What you should do: The full listing is to be returned exactly as given, but without pictures.
────────────────────────────────────────
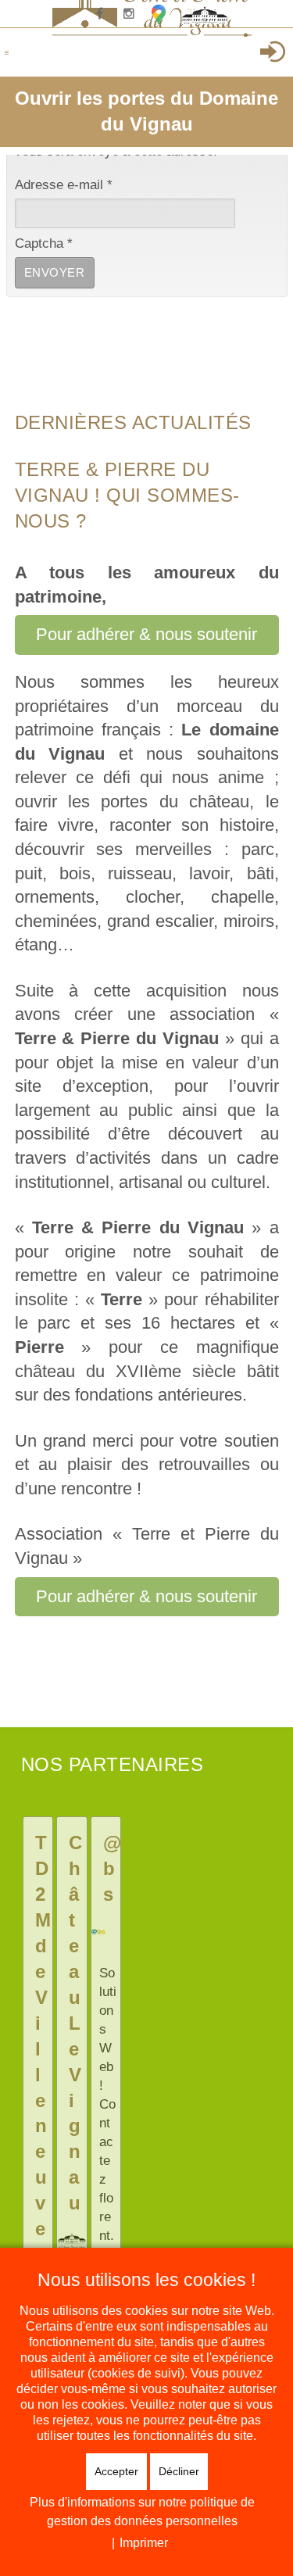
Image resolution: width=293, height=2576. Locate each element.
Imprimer (144, 2542)
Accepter (116, 2471)
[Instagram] (128, 13)
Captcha (44, 243)
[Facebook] (99, 13)
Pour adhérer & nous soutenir (146, 634)
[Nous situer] (158, 14)
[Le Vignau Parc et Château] (188, 14)
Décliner (179, 2471)
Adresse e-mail (64, 184)
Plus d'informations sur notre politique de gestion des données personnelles (142, 2512)
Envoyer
────────────────────────────────────────
Answer area:
Image resolution: width=293, height=2576. Locate each element.
Imprimer (144, 2542)
Accepter (116, 2471)
[Instagram] (128, 13)
Captcha (44, 243)
[Facebook] (99, 13)
Pour adhérer & nous soutenir (146, 634)
[Nous situer] (158, 14)
[Le Vignau Parc et Château] (188, 14)
Décliner (179, 2471)
Adresse e-mail (64, 184)
Plus d'informations sur notre politique de gestion des données personnelles (142, 2512)
Envoyer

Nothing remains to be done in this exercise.